Substantial relief efforts have begun, both by the United Nations and a host of NGOs, though the destruction of an estimated 10,000 miles of roads will make things tough, especially for rural areas, where people need help the most.

One NGO has begun an effort of distributing seed packets large enough to produce a vegetable garden for three families. One worker captures the grim sense of the future: "Most will survive; few will truly recover; fewer still will prosper."

EFMA and IFMA

U.S. Center Takes "New Horizons" Directly to Missions Executives

The Evangelical Fellowship of Mission Agencies (EFMA) held its annual executive retreat outside Atlanta in Norcross, Georgia on September 14-17. The U.S. Center presented "New Horizons in Mission" which is now expanded and presented here in Mission Frontiers. Additional themes included an emphasis on children: The 4-14 (year) window, where 85 percent of all who come to Christ make commitments.

Greg Parsons, Executive Director of the U.S. Center was elected to EFMA's Board of Directors. Parsons now serves on both the EFMA and IFMA boards.

The Interdenominational Foreign Mission Association (IFMA) held their annual meeting September 17-19 in Kansas City, with the theme "Missions in a Post-Modern World." Keynote speaker Alan Roxburgh's four messages probed scripture for the Church's response to a markedly different world.

Together, the two fellowships represent nearly 20,000 North American career missionaries.

Obituary

U.S. Center Area Rep Dies of Sudden Heart Attack

Ralph McFarland, Tucson Area Representative for the U.S. Center for World Mission died of a heart attack on October 9, 1998. Ironically, when he collapsed, he was packing a truck in preparation for a move to Pasadena where he hoped to serve with his wife as full-time volunteers for the Center.

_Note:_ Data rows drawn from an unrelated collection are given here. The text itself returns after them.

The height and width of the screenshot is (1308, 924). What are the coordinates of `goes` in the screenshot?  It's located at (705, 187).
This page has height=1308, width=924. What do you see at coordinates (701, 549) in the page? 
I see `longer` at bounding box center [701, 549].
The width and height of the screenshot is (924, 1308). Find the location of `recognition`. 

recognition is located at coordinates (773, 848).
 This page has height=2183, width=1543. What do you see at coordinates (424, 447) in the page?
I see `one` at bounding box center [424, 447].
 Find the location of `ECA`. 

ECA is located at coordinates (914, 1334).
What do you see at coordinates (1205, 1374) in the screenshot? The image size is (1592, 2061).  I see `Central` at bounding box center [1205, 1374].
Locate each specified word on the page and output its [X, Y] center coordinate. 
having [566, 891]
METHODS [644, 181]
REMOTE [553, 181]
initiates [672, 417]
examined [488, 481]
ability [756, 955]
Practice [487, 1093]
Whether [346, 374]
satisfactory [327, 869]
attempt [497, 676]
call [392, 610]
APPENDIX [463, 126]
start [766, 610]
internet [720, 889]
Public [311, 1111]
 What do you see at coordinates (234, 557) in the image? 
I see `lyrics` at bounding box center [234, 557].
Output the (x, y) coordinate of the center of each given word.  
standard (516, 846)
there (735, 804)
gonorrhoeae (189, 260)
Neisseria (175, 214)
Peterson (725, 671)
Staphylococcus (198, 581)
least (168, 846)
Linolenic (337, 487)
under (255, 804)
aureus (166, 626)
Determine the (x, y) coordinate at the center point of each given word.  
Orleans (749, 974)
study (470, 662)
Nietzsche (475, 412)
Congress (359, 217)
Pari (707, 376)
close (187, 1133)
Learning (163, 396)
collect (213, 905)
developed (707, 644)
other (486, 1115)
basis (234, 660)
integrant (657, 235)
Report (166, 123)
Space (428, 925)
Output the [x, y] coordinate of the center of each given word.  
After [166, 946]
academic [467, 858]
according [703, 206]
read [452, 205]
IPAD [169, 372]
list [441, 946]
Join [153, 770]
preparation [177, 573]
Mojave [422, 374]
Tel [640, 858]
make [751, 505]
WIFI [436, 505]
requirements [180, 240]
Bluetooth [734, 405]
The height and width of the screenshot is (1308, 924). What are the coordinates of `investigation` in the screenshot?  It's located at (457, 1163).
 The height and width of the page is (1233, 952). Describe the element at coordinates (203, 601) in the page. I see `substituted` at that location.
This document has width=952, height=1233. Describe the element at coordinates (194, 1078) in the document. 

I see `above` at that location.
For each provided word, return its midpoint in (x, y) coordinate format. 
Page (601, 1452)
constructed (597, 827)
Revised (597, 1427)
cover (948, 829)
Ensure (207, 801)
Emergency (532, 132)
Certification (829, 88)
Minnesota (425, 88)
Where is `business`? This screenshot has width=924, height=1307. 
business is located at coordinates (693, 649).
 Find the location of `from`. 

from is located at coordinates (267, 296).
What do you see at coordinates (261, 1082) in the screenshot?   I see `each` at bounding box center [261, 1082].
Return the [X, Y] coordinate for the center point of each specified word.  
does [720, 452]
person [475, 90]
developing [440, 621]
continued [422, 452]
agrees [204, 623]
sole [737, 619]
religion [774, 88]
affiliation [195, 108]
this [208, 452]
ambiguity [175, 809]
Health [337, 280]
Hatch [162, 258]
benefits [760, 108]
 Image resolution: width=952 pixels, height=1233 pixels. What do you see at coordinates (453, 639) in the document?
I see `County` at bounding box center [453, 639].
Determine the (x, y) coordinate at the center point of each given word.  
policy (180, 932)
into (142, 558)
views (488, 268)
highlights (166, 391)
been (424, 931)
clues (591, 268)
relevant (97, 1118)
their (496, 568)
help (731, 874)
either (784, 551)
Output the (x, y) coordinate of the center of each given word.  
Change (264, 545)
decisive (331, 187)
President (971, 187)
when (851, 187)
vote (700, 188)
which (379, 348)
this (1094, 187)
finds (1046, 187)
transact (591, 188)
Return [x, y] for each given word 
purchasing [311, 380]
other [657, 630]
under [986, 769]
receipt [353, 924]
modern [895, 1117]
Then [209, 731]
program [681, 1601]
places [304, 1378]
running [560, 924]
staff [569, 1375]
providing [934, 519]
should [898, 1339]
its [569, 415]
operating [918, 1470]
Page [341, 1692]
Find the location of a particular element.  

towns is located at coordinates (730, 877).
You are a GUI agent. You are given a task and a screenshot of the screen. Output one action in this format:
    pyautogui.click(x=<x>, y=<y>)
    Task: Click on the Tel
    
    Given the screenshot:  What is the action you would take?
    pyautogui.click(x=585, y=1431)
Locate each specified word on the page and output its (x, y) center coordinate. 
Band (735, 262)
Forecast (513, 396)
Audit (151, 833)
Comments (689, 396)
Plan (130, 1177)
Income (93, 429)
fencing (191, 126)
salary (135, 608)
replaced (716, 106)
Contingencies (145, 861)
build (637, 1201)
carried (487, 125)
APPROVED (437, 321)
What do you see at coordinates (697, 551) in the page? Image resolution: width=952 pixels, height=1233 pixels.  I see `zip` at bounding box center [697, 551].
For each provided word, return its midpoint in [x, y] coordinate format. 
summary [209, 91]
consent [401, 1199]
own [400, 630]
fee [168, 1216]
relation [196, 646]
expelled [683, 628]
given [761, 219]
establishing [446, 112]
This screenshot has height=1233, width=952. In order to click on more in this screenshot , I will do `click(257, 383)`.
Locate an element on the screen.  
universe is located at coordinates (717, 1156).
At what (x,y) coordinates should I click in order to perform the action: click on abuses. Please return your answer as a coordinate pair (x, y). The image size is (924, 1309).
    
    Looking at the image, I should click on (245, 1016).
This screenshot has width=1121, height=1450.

Ralph was a great friend of the USCWM--and the Great Commission. He spent much of his time spreading the vision for unreached peoples and informing others of the resources and ministries of the USCWM. He was also a radical financial giver to missions.

Among those who will miss him most are his wife, Faye, and his granddaugther, Jamie, whom he raised like his own daughter until she was 16 years old.

The U.S. Center Community Retreat at Forest Home Focuses on the Family

The mountain retreat center at Forest Home in the San Bernadino mountains served as a pleasant venue for rest, community-building and a bit of intellectual rigor as the U.S. Center for World Mission and its affiliated university retreated for this biennial event.

With over 120 adults and 50 children present, the theme of the retreat, "Community Under Construction" was an effort to incorporate the best elements of the extended-family structure into the U.S. Center community--something of a surrogate extended-family.

While an appreciation of such a structure serves the purposes of community in Pasadena well, it also helps mobilizers and aspiring field missionaries gain a more profound appreciation for the familial structure of the greater part of the world (and of scripture). Namely, this structure is characterized not by a single, nuclear family but several generations, siblings and their families.

To a significant degree, though, the lessons for family resonated with each individual family in the community. According to Greg Parsons, Executive Director of the U.S. Center, "the retreat, as well as our regular activities and fellowship are efforts to help us move forward"--in the missionary task but also to move "deeper in our walk with the Lord and each other."